1. The fitting comprises a fitting body (1) with a male thread (2), a cap nut (3) that is screwed onto the male thread (2) of the fitting body (1), and a sleeve (7) housed in an internal storage space (10) of the cap nut (3) and which is compressible and plastically deformable as the cap nut (3) is screwed in. The sleeve (7) has a home plate-shaped groove (9) on its outer surface (5), The innermost tip (9A) of the groove (9) has a predetermined radius (R 1 ) is formed in a curved shape, On the inner circumferential surface (7A) of the sleeve (7), the axial position (L) of the innermost tip (9A) of the groove (9) 9 In the vicinity region (Y) of ), a pipe-fitting groove (6) is formed. The pipe-inserting groove portion (6) has, in a cross-section obtained by cutting the sleeve (7) in the axial direction, a plurality of grooves and a plurality of protrusions that are alternately formed in the axial direction. If the groove width dimension of the above-mentioned recessed groove (9) is (W 9), The inner end (11) of the vicinity region (Y) where the pipe-inserting groove (6) is formed is set at an axial inward position of 0.6·W9 to 1.0·W9 from the axial position (L9) of the innermost tip (9A) of the groove (9). Furthermore, the pipe joint is characterized in that the outer end (12) of the above-mentioned proximity region (Y) is set at an axially outward position of 0.1·W9 to 0.5·W9 from the axial position (L9) of the innermost tip (9A) of the groove (9).

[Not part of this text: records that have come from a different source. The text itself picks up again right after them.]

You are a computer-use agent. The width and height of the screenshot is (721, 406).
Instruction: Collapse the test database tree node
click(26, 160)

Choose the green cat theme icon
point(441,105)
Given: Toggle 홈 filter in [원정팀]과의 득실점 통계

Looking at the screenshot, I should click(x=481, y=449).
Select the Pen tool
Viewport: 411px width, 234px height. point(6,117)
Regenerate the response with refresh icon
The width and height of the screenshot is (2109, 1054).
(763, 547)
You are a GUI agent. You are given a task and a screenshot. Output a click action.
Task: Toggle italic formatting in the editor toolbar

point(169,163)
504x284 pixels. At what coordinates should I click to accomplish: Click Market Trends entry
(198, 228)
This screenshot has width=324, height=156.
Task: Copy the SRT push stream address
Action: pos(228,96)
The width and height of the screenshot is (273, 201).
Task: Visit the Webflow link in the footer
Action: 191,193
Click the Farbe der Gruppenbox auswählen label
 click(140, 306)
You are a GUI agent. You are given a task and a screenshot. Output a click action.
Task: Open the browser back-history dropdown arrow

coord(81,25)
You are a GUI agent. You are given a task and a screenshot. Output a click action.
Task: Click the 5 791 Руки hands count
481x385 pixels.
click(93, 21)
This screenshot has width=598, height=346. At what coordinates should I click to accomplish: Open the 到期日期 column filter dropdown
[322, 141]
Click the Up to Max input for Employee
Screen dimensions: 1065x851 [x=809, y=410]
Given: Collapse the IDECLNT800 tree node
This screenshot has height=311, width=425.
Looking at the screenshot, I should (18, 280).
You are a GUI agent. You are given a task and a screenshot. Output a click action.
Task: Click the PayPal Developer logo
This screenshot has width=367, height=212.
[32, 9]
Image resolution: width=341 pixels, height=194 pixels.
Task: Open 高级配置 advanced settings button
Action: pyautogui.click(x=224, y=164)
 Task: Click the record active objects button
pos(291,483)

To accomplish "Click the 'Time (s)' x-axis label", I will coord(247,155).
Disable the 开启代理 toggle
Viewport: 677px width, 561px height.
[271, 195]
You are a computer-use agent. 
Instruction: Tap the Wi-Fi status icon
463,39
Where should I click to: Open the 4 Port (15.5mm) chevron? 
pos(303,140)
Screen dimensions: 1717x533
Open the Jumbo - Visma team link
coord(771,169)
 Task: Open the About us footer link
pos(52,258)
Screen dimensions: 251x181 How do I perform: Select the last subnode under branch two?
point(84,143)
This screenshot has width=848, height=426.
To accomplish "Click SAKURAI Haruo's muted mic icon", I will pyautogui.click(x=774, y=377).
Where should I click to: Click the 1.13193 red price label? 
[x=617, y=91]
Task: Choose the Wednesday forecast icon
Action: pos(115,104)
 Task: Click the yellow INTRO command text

2. The pipe-engaging groove portion (6) comprises a parallel threaded portion (21) on the axial inner side with a constant thread groove depth and a tapered threaded portion (22) on the axial outer side where the thread groove depth gradually decreases towards the tip. The boundary position (B) between the parallel thread portion (21) and the tapered thread portion (22) is the axial position (L) of the innermost tip (9A) of the groove (9). 9 ) to match, or set to an axial inward position within twice the screw pitch (P). The pipe fitting according to claim 1.

3. The cross-sectional shape of the home plate-shaped groove (9) is such that the deepest point (Z) of the innermost tip (9A) is 9 ) passing through a left-right dividing imaginary line (L 9 ) is used as the standard, The dimension (W) from the base end side of the sleeve (7) to the inner side (36) L ) to the outer side (37) of the tip side of the sleeve (7) (W R The pipe joint according to claim 1 or 2, wherein the groove (9) is set to be larger than the above-mentioned groove (9), and the cross-sectional shape of the groove (9) is asymmetrical.

4. The pipe fitting according to claim 1 or 2, wherein the cross-sectional shape of the groove portion (20N) of the pipe-fitting recessed portion (6) is arc-shaped, and the cross-sectional shape of the convex portion (20T) is a Mount Fuji shape with a flat top.